■ PAGE EXTRACT:
= Beginning of Section =

In keeping with the recommendations of the Sarkaria Commission Report, the United Front Government in its common minimum programme aimed at restoring a balance in the economic equation between the Centre and the States and bestowing greater autonomy on the latter in order that they are enabled to determine their needs and priorities independently.
The regional parties have demanded greater devolution of fiscal powers to the States. It was in the name of the centralized planning that the Centre over the years had deprived the States of their rightful due from the fiscal resources. Beginning with 1991 there has been a major reorientation in economic ideology of the Indian aggregate State in favour of economic liberalization, so one would hope that consistent with this ideology the Centre would decentralize the planning process.
The Commission has juxtaposed the development of the last thirty-seven years into ‘two diametrically opposed trends’. On the one hand, there has been a centripetal force in the economy and, on the other, centrifugal forces in the polity ‘on account of break-up of the old political order. Some of the symptoms are: Split of national parties, ever-increasing exploitation of populist slogans and caste, language, money and muscle power in elections’.
The Report shows an overriding concern for ensuring the solemnity of the ‘arranged marriage’ between the parliamentary and federal systems. The marriage is sound, proclaims the Commission and it is worth preserving. And if there has been unevenness in its working, it is primarily because the parties have abused the code of conduct so necessary to its successful functioning.
The states can be given, suggests the Commission, greater powers and more revenue; such adjustments can be made through minor constitutional amendments, and they do not call for any major changes in the Constitution. But this is not the remedy to out malaise. The problem, reports the Commission, is that of role-disorientation of political actors, and the lack of institutional values governing political behaviour. Thus the advice of the Commission to the new breed of federalists and State autonomists is simple: ‘reform themselves.
The same approach is evident with regard some other controversial issues such as reservation of State bills by the Governor or Presidential considerations and deployment of paramilitary forces of the Union in States on public order duties. To promote inter-government consultation between the levels of government, the Commission has made two recommendations: the creation of a modified National Development Council renamed as National Economic and Development Council under the Constitution rather than an executive resolution, and the setting up of an Inter-Governmental Council under Article 263 of the Constitution. The latter body has since been constituted.
General Observations Made by the Commission
In India, because of the diversities in religion, language, caste, race, etc. there are a large number of groups, seeking to establish their identity and promote their sectional interests. The issue of devolution of powers and responsibilities between the top two tiers of government, Centre and states, needs, therefore, to be considered in the context of the broader issue of decentralisation between these and other tiers of government on the one hand, and the functional agencies within each of these tiers, on the other.
Part II of the Report discusses various memoranda and opinion received from the State governments, political parties, and other organisations. Several proposals are suggested for reforms. However, most of these proposals are rejected by the Commission. It is neither willing to compromise with the principle of parliamentary supremacy nor the unity of command in the Union Executive in the last recourse. The Commission has left the existing pattern of legislative, administrative, and financial relations between the Union and States by and large unaltered. The All-India Services, recruited and trained by the Union and allocated to the State cadres, are not tinkered with either, not withstanding the fact that these at least partly compromise the federal principle.

= End of Section =

■ INFORMATION SUPPLIED:
= Beginning of Section =

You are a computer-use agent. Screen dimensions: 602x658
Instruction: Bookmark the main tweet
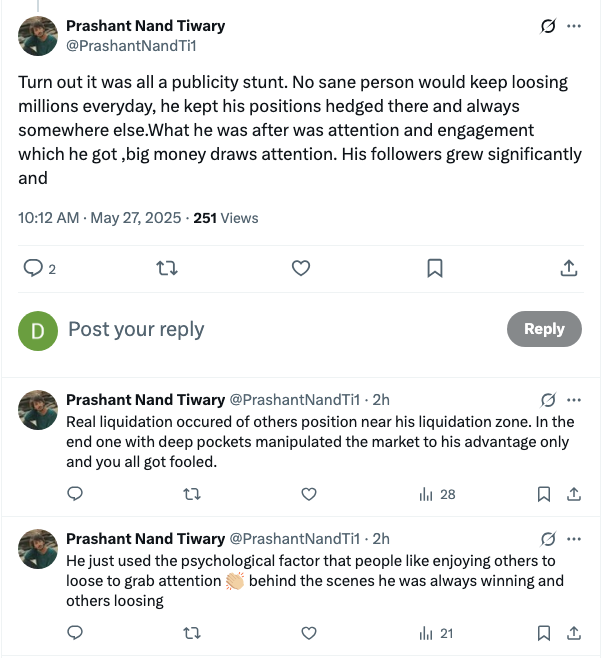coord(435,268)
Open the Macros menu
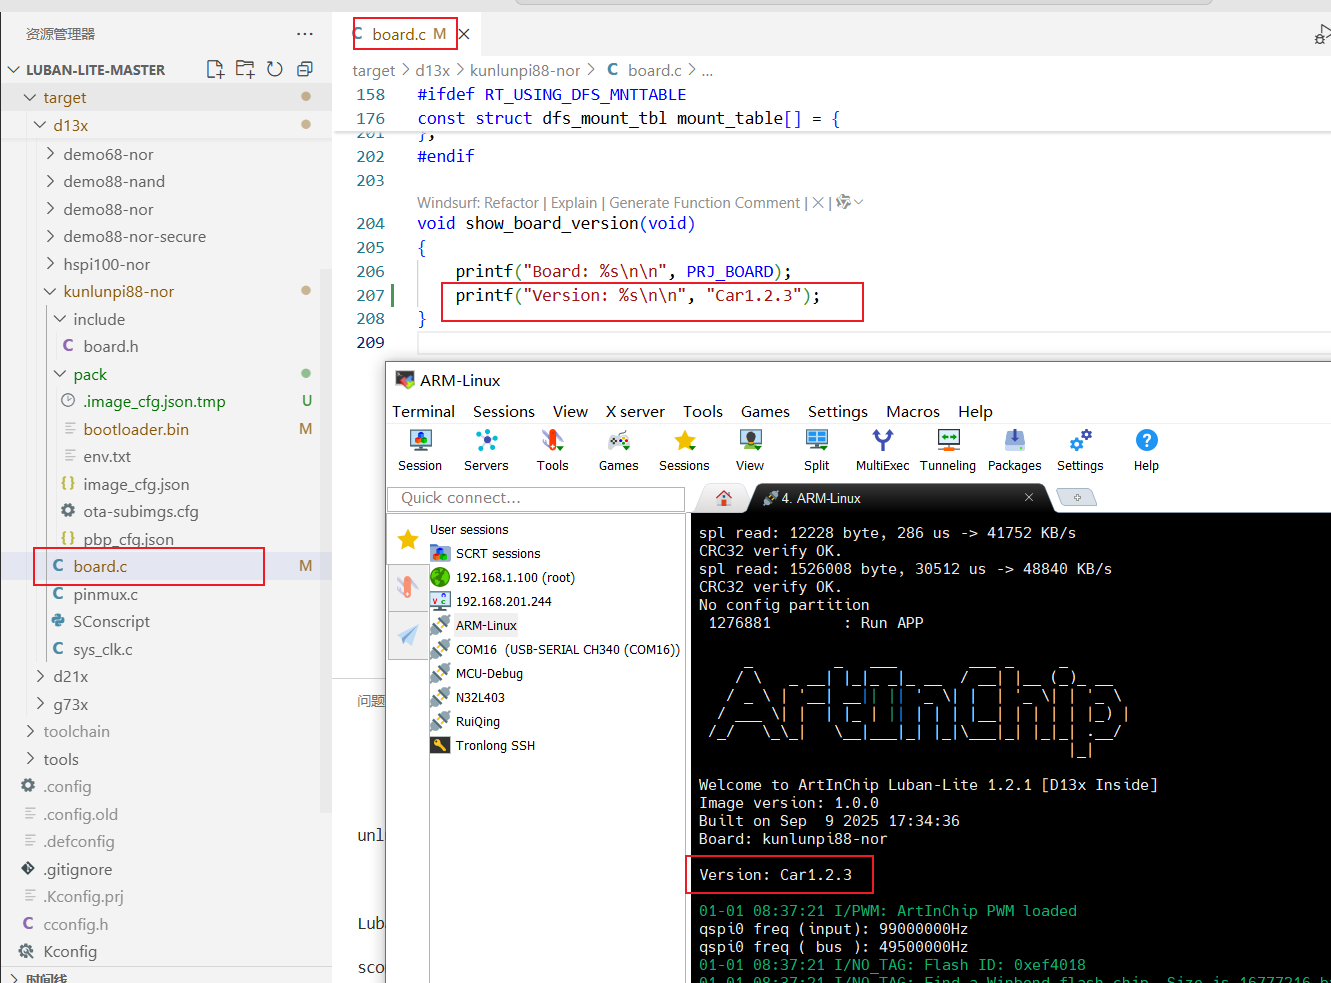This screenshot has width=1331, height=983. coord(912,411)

= End of Section =

■ EXERCISES TO COMPLETE:
1) Using the Sarkaria Commission passage, say whether each statement agrees with it. Answer yes or no for each, and quote the words that decide it.
(a) The Commission holds that giving the states more powers requires major changes in the Constitution.
(b) The Inter-Governmental Council has since been constituted.
(c) The Commission rejected most of the reform proposals discussed in Part II of the Report.
2) Rename "Commission" as "Panel" in the Sarkaria Commission passage, and write out the part from "The states can" up to and including "simple: ‘reform themselves." with that change.
The data comes from a different source than the Sarkaria Commission passage.

■ PER-TASK ANSWERS:
1)
(a) No: "they do not call for any major changes in the Constitution"
(b) Yes: "The latter body has since been constituted."
(c) Yes: "most of these proposals are rejected by the Commission"

2)
The states can be given, suggests the Panel, greater powers and more revenue; such adjustments can be made through minor constitutional amendments, and they do not call for any major changes in the Constitution. But this is not the remedy to out malaise. The problem, reports the Panel, is that of role-disorientation of political actors, and the lack of institutional values governing political behaviour. Thus the advice of the Panel to the new breed of federalists and State autonomists is simple: ‘reform themselves.